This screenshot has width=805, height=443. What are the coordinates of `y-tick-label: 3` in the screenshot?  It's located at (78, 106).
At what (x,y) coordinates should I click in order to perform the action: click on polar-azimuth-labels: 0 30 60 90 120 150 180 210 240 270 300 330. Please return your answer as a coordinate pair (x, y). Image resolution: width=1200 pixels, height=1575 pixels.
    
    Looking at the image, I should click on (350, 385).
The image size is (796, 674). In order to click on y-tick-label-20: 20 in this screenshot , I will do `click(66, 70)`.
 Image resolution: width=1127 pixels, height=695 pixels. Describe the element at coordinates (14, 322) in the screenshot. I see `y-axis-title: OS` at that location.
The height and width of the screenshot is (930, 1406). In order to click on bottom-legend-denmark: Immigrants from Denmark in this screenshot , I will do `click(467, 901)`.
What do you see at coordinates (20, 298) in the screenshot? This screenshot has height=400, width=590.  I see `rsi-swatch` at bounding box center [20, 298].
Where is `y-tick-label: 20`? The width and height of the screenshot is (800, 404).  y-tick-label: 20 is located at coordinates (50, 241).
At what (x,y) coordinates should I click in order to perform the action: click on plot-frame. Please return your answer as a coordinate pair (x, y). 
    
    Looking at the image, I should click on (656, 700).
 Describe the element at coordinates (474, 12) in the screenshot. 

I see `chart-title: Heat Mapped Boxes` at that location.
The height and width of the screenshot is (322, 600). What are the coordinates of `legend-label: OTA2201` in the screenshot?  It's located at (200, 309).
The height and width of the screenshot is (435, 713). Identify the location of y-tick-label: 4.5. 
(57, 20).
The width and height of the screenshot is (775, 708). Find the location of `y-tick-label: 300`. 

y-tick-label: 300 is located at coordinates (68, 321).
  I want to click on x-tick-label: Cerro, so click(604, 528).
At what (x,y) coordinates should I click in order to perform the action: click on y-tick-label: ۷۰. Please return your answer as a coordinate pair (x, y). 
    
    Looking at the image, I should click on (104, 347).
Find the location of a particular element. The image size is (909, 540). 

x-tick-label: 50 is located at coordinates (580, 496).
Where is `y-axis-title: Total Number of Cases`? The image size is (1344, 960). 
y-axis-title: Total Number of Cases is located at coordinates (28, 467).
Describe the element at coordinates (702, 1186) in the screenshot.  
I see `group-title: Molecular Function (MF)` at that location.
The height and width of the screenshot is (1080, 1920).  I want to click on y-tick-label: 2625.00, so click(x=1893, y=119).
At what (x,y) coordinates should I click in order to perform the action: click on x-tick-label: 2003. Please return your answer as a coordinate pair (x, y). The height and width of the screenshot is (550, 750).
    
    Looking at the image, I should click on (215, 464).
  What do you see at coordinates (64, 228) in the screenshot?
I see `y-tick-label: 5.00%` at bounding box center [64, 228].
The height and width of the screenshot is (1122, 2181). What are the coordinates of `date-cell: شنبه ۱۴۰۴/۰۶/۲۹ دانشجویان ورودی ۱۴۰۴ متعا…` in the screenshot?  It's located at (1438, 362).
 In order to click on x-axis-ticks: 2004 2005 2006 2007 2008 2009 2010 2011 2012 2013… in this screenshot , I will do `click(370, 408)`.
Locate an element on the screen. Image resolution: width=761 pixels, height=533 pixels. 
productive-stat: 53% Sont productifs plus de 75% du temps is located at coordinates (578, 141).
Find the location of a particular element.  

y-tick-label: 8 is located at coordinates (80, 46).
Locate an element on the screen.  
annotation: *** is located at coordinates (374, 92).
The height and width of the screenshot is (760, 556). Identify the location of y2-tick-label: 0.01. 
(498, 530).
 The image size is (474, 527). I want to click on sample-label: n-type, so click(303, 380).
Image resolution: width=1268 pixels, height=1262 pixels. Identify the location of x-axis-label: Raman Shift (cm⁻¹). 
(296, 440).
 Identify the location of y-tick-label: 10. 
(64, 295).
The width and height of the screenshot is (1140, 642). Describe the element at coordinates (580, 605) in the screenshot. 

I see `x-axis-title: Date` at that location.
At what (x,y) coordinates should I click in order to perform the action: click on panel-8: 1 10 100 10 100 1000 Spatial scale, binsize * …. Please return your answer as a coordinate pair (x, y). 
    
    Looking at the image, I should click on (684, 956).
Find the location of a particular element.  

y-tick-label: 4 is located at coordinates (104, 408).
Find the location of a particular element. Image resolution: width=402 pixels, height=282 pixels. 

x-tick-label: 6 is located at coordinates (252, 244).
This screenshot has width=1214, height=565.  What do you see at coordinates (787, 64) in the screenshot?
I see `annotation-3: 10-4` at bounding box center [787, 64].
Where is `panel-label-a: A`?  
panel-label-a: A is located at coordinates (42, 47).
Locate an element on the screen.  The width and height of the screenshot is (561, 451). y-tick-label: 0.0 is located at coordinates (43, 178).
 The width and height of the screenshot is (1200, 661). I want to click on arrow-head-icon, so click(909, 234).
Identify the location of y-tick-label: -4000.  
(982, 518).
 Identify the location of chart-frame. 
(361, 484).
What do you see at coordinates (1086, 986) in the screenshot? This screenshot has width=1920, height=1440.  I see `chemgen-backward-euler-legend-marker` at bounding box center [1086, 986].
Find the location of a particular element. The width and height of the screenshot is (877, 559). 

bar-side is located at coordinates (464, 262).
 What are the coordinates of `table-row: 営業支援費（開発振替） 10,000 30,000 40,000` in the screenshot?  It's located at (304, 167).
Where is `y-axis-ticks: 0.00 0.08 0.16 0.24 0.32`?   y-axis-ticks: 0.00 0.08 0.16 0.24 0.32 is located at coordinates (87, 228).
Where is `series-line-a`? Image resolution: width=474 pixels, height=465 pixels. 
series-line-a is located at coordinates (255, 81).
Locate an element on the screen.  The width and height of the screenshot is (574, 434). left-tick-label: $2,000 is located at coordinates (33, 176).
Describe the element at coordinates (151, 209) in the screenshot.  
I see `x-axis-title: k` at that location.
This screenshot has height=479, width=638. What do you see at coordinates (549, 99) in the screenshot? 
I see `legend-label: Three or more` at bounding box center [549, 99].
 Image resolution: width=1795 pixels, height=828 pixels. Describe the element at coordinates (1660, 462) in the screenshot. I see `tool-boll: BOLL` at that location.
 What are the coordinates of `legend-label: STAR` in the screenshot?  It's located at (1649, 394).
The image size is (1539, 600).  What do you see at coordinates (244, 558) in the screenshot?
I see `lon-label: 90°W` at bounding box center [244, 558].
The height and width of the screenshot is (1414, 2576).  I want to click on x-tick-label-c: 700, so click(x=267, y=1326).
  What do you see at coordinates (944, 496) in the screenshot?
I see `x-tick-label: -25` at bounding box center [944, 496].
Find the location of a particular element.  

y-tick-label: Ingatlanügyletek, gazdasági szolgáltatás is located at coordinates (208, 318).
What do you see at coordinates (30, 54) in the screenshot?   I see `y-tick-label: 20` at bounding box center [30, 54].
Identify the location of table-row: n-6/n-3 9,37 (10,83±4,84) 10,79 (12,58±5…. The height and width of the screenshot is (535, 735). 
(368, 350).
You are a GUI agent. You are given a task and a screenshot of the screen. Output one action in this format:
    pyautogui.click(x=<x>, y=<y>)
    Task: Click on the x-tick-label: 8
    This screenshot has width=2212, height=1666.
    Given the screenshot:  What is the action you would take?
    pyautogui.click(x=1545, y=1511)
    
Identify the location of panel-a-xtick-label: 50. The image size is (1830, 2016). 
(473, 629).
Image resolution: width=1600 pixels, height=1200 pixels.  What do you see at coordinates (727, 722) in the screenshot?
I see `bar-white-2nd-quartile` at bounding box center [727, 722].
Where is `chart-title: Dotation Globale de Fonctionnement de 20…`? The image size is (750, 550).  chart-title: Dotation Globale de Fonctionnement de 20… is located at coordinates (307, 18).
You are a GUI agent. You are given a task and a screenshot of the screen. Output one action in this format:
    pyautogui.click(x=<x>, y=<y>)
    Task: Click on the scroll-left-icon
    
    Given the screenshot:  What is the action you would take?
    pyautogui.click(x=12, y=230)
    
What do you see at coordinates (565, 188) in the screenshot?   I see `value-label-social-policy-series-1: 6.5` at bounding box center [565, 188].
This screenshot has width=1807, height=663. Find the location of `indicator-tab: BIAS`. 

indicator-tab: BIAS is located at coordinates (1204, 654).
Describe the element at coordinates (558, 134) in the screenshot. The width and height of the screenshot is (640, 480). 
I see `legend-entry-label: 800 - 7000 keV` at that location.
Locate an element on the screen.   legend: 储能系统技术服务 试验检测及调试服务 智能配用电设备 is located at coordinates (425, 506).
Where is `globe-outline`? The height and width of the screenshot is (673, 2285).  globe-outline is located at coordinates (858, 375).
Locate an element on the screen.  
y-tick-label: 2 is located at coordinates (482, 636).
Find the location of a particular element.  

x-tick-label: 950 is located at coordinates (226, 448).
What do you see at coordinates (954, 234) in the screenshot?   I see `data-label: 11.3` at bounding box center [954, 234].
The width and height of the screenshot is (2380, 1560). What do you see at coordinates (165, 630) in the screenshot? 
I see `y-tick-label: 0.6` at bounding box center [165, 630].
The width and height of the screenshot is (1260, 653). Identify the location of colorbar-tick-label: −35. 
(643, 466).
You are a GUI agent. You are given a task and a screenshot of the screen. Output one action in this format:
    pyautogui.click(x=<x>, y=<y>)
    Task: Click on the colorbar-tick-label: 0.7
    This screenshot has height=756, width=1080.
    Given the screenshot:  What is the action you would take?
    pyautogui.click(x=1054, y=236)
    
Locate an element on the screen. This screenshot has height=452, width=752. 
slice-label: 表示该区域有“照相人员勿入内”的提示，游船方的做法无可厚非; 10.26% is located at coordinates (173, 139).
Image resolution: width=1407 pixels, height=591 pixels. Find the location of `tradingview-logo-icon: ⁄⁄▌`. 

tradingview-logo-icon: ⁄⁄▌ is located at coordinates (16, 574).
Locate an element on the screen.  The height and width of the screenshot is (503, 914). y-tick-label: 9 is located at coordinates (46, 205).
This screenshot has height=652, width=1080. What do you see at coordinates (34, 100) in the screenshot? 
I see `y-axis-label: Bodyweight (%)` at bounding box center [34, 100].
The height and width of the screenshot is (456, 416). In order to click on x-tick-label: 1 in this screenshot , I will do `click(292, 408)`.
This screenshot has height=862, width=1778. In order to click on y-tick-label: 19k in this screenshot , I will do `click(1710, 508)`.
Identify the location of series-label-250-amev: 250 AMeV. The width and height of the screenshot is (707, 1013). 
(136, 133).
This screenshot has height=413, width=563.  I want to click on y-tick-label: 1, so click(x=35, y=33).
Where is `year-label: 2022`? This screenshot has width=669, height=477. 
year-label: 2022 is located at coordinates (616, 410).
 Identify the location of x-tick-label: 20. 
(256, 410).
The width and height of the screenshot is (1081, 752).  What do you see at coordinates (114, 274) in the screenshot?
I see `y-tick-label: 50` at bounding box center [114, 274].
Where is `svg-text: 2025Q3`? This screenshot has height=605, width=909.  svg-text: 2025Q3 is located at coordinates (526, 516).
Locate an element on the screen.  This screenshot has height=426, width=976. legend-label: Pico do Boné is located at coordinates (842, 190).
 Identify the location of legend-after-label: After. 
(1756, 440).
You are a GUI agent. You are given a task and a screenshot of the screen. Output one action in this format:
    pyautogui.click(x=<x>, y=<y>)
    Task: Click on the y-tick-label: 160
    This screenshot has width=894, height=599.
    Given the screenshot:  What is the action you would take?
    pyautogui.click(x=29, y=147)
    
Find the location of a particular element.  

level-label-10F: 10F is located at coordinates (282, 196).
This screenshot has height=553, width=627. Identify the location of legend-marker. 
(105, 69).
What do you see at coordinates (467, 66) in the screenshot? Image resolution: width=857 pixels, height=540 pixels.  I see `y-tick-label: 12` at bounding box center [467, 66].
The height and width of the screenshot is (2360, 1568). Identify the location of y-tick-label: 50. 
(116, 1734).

_Work to be completed:_ Retype the rows verbatim, from the line containing "Identify the location of x-tick-label: 20." through the end of the rows, both included.

_Task solution:_
 Identify the location of x-tick-label: 20. 
(256, 410).
The width and height of the screenshot is (1081, 752).  What do you see at coordinates (114, 274) in the screenshot?
I see `y-tick-label: 50` at bounding box center [114, 274].
Where is `svg-text: 2025Q3`? This screenshot has height=605, width=909.  svg-text: 2025Q3 is located at coordinates (526, 516).
Locate an element on the screen.  This screenshot has height=426, width=976. legend-label: Pico do Boné is located at coordinates (842, 190).
 Identify the location of legend-after-label: After. 
(1756, 440).
You are a GUI agent. You are given a task and a screenshot of the screen. Output one action in this format:
    pyautogui.click(x=<x>, y=<y>)
    Task: Click on the y-tick-label: 160
    This screenshot has width=894, height=599.
    Given the screenshot:  What is the action you would take?
    pyautogui.click(x=29, y=147)
    
Find the location of a particular element.  

level-label-10F: 10F is located at coordinates (282, 196).
This screenshot has height=553, width=627. Identify the location of legend-marker. 
(105, 69).
What do you see at coordinates (467, 66) in the screenshot? Image resolution: width=857 pixels, height=540 pixels.  I see `y-tick-label: 12` at bounding box center [467, 66].
The height and width of the screenshot is (2360, 1568). Identify the location of y-tick-label: 50. 
(116, 1734).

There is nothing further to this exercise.